PROBLEM TO SOLVE => Retype exactly the lines below, beginning with the first and ending with the line where "The height and width of the screenshot is (720, 1280)." appears.

ENTRIES SUPPLIED =>
::::

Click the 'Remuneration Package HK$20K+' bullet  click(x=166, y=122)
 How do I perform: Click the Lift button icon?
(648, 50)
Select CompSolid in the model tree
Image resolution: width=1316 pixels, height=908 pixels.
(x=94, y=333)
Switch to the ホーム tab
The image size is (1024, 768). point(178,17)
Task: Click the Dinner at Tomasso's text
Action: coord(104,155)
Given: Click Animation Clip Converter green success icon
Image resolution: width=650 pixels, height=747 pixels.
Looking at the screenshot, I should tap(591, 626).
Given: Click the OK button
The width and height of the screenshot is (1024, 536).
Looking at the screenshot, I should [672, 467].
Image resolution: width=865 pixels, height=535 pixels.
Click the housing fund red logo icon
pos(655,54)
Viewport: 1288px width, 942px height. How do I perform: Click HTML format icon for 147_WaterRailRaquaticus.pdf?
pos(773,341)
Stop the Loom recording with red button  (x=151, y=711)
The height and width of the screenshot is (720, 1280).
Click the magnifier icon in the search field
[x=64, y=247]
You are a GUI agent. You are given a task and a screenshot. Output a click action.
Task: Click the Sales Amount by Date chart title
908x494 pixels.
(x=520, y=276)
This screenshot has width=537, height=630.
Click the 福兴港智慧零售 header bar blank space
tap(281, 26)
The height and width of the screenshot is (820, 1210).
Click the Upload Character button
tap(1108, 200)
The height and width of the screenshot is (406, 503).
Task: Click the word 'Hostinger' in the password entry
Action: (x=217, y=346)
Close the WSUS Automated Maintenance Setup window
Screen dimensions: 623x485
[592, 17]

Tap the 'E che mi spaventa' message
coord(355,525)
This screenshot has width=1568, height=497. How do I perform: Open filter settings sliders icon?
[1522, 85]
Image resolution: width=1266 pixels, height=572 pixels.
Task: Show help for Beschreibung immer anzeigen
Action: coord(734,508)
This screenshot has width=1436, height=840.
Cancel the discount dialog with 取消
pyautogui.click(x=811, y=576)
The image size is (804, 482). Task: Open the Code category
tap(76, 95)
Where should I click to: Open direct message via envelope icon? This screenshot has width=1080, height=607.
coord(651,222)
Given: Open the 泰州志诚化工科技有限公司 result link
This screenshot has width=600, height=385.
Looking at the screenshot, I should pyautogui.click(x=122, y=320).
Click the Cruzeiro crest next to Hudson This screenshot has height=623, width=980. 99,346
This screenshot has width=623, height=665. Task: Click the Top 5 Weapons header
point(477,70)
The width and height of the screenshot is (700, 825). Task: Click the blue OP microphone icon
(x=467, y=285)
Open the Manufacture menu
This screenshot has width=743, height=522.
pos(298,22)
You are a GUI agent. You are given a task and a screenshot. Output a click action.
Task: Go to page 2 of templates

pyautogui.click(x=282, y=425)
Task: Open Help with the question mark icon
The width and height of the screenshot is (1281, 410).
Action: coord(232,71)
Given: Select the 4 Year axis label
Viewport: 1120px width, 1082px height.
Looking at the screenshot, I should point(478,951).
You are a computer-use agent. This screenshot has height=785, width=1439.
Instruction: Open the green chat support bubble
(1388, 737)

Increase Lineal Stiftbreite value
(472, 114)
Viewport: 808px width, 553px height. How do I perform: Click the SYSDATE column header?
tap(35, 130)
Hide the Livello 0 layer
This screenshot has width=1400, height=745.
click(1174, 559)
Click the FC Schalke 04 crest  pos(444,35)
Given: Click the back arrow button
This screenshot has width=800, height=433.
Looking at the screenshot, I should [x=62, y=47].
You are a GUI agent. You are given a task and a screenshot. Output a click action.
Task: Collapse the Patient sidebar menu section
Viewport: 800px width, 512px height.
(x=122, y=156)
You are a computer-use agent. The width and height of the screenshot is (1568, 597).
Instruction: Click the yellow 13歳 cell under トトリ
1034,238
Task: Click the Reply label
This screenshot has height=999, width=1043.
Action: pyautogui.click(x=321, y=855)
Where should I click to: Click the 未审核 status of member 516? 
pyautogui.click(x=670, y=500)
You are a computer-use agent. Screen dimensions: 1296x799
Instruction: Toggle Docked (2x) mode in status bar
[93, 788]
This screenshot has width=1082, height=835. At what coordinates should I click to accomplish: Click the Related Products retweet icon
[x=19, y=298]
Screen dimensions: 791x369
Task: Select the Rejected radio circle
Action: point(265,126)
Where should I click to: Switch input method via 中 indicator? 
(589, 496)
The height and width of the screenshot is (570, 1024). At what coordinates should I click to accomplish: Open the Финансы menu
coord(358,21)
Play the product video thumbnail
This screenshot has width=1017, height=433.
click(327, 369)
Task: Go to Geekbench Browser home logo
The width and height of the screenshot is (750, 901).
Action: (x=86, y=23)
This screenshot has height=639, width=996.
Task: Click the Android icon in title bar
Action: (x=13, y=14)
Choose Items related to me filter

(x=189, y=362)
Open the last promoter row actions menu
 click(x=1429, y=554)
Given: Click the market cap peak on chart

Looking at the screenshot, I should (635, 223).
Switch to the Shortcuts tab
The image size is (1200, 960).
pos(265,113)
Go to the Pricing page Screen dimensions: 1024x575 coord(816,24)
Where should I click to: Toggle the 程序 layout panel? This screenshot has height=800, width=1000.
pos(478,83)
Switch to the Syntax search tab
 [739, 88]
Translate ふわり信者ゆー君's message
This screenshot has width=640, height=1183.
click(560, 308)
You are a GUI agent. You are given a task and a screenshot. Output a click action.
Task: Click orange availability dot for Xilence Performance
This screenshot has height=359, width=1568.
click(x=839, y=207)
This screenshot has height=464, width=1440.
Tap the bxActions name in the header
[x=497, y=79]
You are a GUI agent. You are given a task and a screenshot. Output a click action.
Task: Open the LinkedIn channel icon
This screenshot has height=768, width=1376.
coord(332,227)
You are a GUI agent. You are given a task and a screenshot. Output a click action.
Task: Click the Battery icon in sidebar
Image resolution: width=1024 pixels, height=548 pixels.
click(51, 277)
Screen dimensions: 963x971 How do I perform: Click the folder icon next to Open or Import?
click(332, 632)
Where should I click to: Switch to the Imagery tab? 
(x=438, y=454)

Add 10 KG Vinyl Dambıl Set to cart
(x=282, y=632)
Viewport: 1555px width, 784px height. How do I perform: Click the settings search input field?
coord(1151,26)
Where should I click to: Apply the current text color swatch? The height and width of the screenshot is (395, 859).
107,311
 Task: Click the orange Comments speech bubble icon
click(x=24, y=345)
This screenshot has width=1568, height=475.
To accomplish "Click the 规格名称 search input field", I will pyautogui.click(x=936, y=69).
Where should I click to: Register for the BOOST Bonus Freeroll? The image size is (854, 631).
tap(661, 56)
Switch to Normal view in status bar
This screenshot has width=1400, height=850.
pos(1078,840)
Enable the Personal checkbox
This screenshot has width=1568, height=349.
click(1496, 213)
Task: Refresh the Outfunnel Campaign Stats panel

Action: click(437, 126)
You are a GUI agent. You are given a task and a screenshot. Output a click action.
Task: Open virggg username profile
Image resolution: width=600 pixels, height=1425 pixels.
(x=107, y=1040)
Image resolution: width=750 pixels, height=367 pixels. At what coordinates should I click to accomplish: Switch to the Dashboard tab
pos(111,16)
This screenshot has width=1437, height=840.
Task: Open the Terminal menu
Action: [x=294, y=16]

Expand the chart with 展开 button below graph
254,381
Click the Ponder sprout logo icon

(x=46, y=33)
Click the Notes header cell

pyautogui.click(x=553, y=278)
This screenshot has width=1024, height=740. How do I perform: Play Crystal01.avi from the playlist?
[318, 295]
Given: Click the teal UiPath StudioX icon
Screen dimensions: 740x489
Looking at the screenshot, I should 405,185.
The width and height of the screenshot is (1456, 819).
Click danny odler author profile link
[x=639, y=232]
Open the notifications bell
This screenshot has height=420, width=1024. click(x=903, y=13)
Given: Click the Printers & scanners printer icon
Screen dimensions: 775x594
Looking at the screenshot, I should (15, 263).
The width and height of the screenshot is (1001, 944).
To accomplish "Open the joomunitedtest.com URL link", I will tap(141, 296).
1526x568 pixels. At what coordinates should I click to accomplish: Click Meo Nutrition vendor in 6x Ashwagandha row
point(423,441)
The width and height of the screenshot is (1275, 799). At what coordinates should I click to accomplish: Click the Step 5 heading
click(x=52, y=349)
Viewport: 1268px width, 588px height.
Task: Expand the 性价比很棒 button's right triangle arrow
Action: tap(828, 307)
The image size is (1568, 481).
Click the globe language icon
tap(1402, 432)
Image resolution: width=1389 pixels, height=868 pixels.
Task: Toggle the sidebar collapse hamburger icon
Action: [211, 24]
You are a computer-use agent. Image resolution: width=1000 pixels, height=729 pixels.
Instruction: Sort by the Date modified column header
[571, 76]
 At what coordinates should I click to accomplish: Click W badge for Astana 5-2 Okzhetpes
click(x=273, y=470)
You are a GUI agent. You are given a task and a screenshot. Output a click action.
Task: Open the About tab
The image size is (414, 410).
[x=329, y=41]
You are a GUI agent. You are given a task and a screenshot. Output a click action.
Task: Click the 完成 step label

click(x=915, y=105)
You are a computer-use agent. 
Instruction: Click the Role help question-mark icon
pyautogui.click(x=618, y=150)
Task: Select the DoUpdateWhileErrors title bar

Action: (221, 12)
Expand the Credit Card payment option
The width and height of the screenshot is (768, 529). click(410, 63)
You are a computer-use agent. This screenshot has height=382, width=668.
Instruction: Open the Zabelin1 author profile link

::::

ANSWER TO THE EXERCISE =>
Click the 'Remuneration Package HK$20K+' bullet  click(x=166, y=122)
 How do I perform: Click the Lift button icon?
(648, 50)
Select CompSolid in the model tree
Image resolution: width=1316 pixels, height=908 pixels.
(x=94, y=333)
Switch to the ホーム tab
The image size is (1024, 768). point(178,17)
Task: Click the Dinner at Tomasso's text
Action: coord(104,155)
Given: Click Animation Clip Converter green success icon
Image resolution: width=650 pixels, height=747 pixels.
Looking at the screenshot, I should tap(591, 626).
Given: Click the OK button
The width and height of the screenshot is (1024, 536).
Looking at the screenshot, I should [672, 467].
Image resolution: width=865 pixels, height=535 pixels.
Click the housing fund red logo icon
pos(655,54)
Viewport: 1288px width, 942px height. How do I perform: Click HTML format icon for 147_WaterRailRaquaticus.pdf?
pos(773,341)
Stop the Loom recording with red button  (x=151, y=711)
The height and width of the screenshot is (720, 1280).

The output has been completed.